Collection entries
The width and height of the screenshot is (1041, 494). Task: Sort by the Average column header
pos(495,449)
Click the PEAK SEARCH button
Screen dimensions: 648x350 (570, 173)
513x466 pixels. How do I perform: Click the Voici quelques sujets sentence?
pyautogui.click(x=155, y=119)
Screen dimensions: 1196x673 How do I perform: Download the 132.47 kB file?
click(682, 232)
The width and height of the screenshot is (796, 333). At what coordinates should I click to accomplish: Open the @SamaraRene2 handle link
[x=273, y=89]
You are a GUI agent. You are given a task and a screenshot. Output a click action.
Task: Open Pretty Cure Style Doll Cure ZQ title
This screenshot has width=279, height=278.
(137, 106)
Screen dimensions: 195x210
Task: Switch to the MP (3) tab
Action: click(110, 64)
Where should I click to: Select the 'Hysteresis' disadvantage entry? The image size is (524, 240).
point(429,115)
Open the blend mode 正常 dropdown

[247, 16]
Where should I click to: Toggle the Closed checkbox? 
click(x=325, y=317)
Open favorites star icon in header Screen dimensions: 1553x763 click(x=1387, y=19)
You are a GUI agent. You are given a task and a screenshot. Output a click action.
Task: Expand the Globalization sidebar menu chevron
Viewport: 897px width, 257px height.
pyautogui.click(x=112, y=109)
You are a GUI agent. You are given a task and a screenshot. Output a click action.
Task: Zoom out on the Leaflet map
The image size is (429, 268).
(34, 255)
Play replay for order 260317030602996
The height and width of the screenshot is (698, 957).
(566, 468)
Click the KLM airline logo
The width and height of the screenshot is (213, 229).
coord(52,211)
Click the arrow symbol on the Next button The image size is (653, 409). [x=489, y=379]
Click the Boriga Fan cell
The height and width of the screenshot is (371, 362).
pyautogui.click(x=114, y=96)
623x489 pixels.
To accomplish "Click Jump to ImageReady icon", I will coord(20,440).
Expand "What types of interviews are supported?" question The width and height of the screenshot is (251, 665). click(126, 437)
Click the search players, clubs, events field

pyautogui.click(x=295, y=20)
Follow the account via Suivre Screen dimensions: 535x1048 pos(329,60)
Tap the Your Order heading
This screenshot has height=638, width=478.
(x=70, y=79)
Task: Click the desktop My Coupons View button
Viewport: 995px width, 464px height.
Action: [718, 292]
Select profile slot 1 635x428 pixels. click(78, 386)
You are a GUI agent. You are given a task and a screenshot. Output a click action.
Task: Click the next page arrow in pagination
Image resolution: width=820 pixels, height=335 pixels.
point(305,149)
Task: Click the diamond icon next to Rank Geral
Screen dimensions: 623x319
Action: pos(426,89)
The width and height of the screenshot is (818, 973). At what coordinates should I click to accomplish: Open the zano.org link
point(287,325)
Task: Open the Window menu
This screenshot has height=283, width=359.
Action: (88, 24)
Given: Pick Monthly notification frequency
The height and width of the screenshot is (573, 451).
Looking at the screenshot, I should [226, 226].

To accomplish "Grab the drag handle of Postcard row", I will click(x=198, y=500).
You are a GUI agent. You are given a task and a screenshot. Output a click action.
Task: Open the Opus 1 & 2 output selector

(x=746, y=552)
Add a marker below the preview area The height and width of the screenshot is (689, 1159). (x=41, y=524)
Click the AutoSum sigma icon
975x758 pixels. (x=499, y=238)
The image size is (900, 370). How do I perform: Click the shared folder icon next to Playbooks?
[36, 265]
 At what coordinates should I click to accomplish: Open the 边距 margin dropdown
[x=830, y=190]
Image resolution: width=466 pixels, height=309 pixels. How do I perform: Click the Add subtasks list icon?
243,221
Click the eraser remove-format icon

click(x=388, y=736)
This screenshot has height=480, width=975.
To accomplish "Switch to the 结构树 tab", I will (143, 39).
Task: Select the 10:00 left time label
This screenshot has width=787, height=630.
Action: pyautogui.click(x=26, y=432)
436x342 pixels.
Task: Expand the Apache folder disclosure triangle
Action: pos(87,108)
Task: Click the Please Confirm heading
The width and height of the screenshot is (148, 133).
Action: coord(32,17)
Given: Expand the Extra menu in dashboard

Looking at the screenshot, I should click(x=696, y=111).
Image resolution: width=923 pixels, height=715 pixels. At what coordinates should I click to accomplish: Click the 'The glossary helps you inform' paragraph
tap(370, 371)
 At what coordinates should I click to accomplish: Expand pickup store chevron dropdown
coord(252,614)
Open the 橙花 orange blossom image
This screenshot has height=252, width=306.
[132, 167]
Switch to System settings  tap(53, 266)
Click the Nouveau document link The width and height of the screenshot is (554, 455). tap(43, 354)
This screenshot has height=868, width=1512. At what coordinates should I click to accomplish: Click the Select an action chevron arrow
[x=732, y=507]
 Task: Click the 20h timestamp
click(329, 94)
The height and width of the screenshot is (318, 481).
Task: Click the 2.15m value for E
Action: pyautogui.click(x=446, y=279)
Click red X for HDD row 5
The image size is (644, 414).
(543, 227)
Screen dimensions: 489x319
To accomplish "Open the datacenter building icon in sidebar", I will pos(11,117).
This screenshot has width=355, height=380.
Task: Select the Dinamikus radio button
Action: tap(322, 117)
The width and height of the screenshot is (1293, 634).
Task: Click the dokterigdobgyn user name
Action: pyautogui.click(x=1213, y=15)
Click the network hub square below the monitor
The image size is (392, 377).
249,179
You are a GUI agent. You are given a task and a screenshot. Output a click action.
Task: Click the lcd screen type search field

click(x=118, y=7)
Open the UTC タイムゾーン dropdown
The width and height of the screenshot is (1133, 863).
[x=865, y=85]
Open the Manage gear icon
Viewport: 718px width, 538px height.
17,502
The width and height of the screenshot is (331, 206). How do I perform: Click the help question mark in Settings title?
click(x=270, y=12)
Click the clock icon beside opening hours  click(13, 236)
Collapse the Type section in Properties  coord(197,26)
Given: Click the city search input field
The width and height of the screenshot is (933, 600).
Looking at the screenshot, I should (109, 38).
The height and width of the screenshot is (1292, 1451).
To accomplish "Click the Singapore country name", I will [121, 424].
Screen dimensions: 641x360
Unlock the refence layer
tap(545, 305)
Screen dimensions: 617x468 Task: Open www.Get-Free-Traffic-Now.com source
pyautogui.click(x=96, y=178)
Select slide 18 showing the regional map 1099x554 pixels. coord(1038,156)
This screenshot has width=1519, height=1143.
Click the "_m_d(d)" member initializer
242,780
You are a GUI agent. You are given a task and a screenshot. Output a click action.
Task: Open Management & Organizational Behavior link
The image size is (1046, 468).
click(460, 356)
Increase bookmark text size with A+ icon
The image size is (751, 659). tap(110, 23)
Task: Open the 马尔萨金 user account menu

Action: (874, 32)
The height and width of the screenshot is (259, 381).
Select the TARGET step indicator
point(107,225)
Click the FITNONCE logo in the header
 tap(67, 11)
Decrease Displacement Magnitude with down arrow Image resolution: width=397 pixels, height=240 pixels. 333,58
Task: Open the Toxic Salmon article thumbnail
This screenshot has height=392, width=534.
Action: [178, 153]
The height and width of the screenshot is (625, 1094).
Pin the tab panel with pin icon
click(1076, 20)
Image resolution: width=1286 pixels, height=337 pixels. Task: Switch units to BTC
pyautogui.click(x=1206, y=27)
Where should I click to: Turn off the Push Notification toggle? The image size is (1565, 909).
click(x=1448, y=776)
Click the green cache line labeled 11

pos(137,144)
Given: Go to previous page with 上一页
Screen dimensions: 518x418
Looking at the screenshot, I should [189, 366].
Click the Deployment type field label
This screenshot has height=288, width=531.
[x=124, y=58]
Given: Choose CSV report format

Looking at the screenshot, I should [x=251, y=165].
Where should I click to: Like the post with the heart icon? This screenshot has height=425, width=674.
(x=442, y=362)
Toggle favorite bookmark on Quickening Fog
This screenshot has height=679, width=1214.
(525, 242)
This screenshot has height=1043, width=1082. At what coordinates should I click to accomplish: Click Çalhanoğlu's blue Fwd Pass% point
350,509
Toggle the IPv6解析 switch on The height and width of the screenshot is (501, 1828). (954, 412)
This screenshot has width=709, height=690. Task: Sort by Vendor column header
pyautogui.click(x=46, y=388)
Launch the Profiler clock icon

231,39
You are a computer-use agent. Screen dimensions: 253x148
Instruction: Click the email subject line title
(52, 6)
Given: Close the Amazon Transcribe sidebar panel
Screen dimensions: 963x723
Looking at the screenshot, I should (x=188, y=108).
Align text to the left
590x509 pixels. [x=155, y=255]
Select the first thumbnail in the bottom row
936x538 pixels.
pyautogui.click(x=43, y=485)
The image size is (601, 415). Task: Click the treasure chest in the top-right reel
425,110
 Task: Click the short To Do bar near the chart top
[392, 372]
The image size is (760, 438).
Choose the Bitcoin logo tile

__EXERCISE DESCRIPTION__: In the entries above, one line contains "Viewport: 995px width, 464px height." and another contains "Task: Open the Window menu". Reproduce exactly those two lines and the lines between them, nothing else.

__SOLUTION TO THIS TASK__:
Viewport: 995px width, 464px height.
Action: [718, 292]
Select profile slot 1 635x428 pixels. click(78, 386)
You are a GUI agent. You are given a task and a screenshot. Output a click action.
Task: Click the next page arrow in pagination
Image resolution: width=820 pixels, height=335 pixels.
point(305,149)
Task: Click the diamond icon next to Rank Geral
Screen dimensions: 623x319
Action: pos(426,89)
The width and height of the screenshot is (818, 973). At what coordinates should I click to accomplish: Open the zano.org link
point(287,325)
Task: Open the Window menu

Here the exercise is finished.